The companies are trading potentially higher inventory and warehousing costs for lower shipping charges to get goods to consumers within a couple of days. When products are stored locally for delivery, the options for delivery expand and competition for those shipments grows. According to New York-based market research group IBISWorld Business, there are 228,000 couriers and local delivery-service businesses in the U.S.
Deliveries to consumers' homes accounted for roughly 70% of U.S. domestic volume for UPS and FedEx in the period after coronavirus-driven lockdowns began, a sharp increase from pre-pandemic levels, according to statements by company executives during earnings conference calls earlier this year.
The package carriers charge based on weight, making these lighter deliveries to individual consumers less profitable than the heavier business-to-business shipments that have driven parcel growth over the last half-century. The companies get a boost from the economies of scale: Delivering 10 packages to a single business location is only marginally more costly than delivering a single package to a residence.
During the first quarter, UPS drivers made 15% more stops on their routes and delivered packages that were 33% lighter.
The rapid growth of same-day and next-day deliveries amid competition between the big retailers also poses a challenge to the package carriers. To ensure that delivery standard and tamp down higher delivery costs, Amazon.com Inc., Walmart Inc. and others are taking greater control of their own distribution operations.
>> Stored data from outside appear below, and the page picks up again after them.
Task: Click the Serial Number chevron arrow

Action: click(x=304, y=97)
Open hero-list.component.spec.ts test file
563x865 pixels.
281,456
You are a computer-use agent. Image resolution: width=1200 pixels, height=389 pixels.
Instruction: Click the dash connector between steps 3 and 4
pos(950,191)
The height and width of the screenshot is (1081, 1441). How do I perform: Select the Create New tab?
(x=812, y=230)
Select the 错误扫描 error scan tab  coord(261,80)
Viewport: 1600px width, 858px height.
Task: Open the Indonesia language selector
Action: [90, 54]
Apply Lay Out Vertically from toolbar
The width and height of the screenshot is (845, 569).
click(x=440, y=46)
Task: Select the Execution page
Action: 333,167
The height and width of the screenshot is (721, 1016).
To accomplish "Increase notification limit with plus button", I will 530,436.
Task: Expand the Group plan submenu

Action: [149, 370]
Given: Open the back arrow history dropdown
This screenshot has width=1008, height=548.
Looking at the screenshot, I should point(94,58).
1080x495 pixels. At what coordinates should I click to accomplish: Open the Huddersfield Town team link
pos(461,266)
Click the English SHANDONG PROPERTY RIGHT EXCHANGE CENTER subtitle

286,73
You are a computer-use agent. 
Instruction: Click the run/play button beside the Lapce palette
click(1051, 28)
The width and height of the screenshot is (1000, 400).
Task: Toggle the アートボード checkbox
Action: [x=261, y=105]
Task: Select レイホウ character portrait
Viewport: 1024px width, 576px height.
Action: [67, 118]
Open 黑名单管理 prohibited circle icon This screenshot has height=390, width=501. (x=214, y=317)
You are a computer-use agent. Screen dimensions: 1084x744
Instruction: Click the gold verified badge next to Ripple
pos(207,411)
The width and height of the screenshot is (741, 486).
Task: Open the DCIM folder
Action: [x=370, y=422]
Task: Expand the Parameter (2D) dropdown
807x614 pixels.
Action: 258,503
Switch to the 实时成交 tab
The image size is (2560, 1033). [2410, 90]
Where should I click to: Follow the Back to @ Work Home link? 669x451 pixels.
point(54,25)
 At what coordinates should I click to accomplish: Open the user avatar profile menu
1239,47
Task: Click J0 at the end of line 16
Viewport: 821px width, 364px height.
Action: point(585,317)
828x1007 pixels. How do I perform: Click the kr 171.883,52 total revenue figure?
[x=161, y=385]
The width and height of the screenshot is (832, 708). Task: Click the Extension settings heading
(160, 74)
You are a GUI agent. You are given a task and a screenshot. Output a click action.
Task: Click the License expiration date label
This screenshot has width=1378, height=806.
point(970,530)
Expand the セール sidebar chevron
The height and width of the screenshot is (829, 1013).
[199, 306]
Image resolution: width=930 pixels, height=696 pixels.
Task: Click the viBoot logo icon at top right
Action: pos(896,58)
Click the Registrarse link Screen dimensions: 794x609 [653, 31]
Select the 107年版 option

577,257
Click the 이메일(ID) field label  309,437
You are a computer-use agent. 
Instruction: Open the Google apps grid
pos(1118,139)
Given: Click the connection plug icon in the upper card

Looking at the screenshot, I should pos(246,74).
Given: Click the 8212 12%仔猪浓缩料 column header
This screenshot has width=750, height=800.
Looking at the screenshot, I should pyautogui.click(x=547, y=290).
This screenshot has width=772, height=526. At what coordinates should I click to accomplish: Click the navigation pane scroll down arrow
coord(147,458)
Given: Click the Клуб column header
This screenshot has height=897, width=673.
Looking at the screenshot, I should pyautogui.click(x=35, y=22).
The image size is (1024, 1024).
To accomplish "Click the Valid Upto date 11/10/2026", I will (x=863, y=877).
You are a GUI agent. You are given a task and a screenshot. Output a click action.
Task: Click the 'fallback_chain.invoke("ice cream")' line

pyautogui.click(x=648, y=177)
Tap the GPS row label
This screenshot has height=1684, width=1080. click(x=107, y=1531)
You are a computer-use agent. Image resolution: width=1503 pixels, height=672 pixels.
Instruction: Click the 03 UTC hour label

Last year, Amazon.com began shifting the delivery commitment for Prime members from two days to one day, supported by the buildout of over 400 local delivery stations fulfilling last-mile shipments. Walmart has made "fast and free" a linchpin of its Walmart+ offering.
They're hardly alone.
In the first half of 2020, Costco Wholesale Corp. spent $1 billion for Innovel Solutions, a middle- and last-mile carrier. Home Depot Inc. opened a dozen last-mile facilities, with plans for 100 more. Target Corp. is leveraging the use of Shipt, the same-day delivery company it acquired in 2017, and now fulfills about 80% of its e-commerce orders through its 1,900 U.S. stores. Many other retailers are looking at how to turn their stores into fulfillment centers for curbside pickup and delivery.
Local fulfillment changes the game, undercutting the advantages of size and scale the big carriers enjoy in their national networks, raising important strategic questions for the package giants.
The national carriers could choose to invest in changes to their own delivery networks compatible with the multiple trip requirements of on-demand delivery. That would expand their service offerings, but would be no easy undertaking.
Currently, UPS and FedEx have highly efficient route-based systems optimized for two- to five-day delivery of ground shipments. A crowdsourced delivery component would enable the incumbents to compete for local business-to-consumer shipments and could lead to bundling opportunities for their express and trucking businesses.
Still, they could simply choose to effectively stand pat, taking what business they can while leaving the tough economics of last-mile delivery to regional carriers and the retailers who want to invest in the business. UPS and FedEx could then build out services for higher-margin, industrial segments like manufacturing, health care and cross-border shipping that rely on their highly integrated networks.
That would leave a U.S. private package market dominated for two decades by two carriers looking far more fragmented, but perhaps more responsive than ever to the needs of individual consumers.
Alan Amling is a teacher and researcher at the University of Tennessee's Global Supply Chain Institute in the Haslam College of Business. He is a former UPS executive.